• 文書抜粋:
1985年 北海道大学を卒業し、山形県庁入庁、1995年から山形県商工労働観光部工業振興課係長として、45億円のライフサポートテクノロジー振興基金をもとにした産学官共同研究プロジェクトを担当。研究成果の産業界への技術移転(テクノロジートランスファー)には、研究成果のマネージメントなど、プロジェクトスタート時からの戦略が必要であることを痛感し、1996年から科学技術庁のRSP事業を通じて産学コーディネート業務を試行的に開始。

 

1999年 全国初の国立大学と県庁との人事交流により、山形大学ベンチャービジネスラボラトリー専任教官(工学部助手)となり現在に至る(注1)。

 

2000年10月から、スタンフォード大学Visiting Scholar(客員研究員)として、シリコンバレーなどにおける大学からの技術移転をはじめとしたビジネス創出に関する海外先進事例調査のため6ヶ月間の予定でサンノゼ市に滞在。

 


まえがき

 

 小野です。シリコンバレーにて今のところ何とか生きております。「珍道中」を地でいっていますが、一方で各先生が海外で如何に闘っているかということを改めて知った気がします。(すいません、今までは遊びに行っているくらいに考えていました)(注2)

 

 私のようなものにとっては、せっかくの経験ですので自己満足のために少しまとめはじめました。(いつまで長続きするかわかりませんが)
 もし、お仕事に一服の休憩をいれることがありましたらお読みいただき、「バカだなあ小野は」とでも思っていただければ幸いです。

 

 


その1 「はじめての連続」

• データ抜粋:

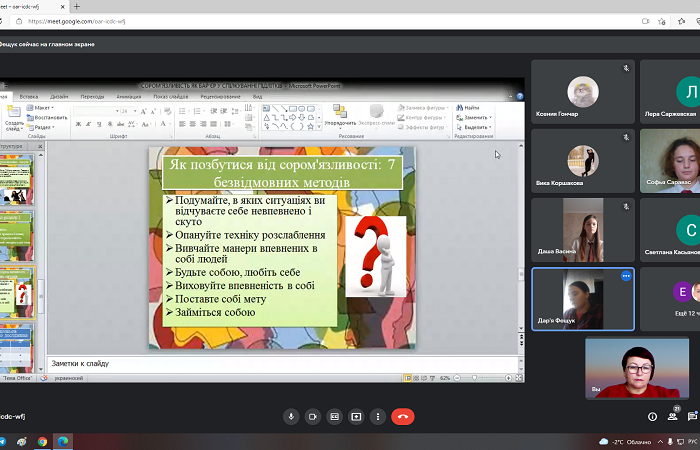
Task: Open the Вставка ribbon tab
Action: pyautogui.click(x=29, y=97)
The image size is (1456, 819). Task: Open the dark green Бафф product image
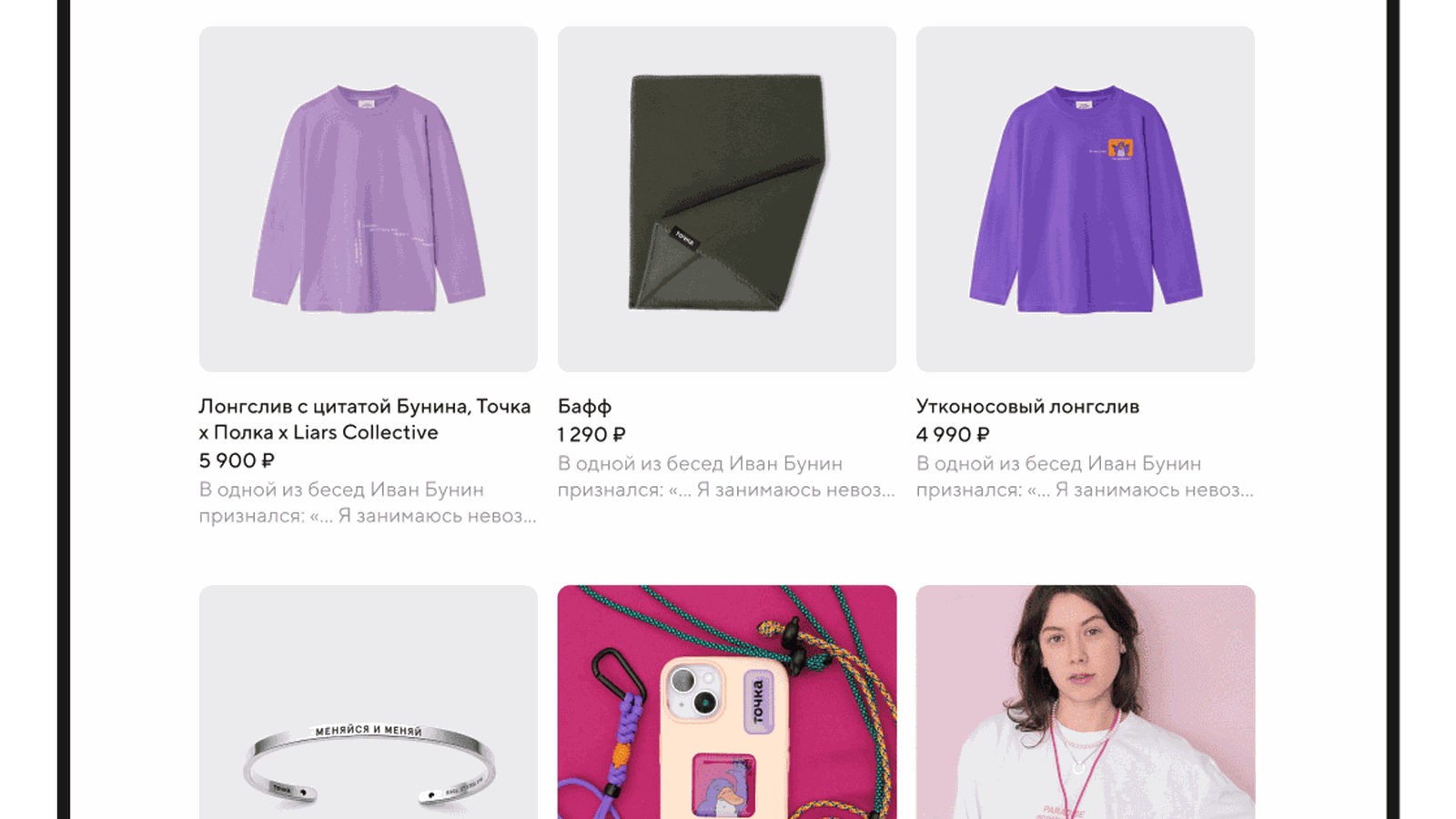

• 演習問題: 文書抜粋のうち「1985年 北海道大学を卒業」から「ィネート業務を試行的に開始。」までを、両端の語句も含めて一字一句変えずに出力してください。 資料は参照する必要がありません。

• 演習の解答:
1985年 北海道大学を卒業し、山形県庁入庁、1995年から山形県商工労働観光部工業振興課係長として、45億円のライフサポートテクノロジー振興基金をもとにした産学官共同研究プロジェクトを担当。研究成果の産業界への技術移転(テクノロジートランスファー)には、研究成果のマネージメントなど、プロジェクトスタート時からの戦略が必要であることを痛感し、1996年から科学技術庁のRSP事業を通じて産学コーディネート業務を試行的に開始。